## WHAT IS REQUIRED
Print every record exactly, with nothing added or left out.

## Items from a dataset
****************************************

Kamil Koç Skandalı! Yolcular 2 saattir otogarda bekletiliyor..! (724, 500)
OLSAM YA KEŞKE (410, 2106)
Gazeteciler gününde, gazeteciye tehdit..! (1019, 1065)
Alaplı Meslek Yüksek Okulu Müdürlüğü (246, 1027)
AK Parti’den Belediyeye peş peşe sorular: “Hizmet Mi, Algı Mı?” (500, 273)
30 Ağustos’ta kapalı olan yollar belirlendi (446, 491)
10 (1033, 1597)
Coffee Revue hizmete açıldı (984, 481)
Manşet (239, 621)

****************************************

## RESULT
Kamil Koç Skandalı! Yolcular 2 saattir otogarda bekletiliyor..! (724, 500)
OLSAM YA KEŞKE (410, 2106)
Gazeteciler gününde, gazeteciye tehdit..! (1019, 1065)
Alaplı Meslek Yüksek Okulu Müdürlüğü (246, 1027)
AK Parti’den Belediyeye peş peşe sorular: “Hizmet Mi, Algı Mı?” (500, 273)
30 Ağustos’ta kapalı olan yollar belirlendi (446, 491)
10 (1033, 1597)
Coffee Revue hizmete açıldı (984, 481)
Manşet (239, 621)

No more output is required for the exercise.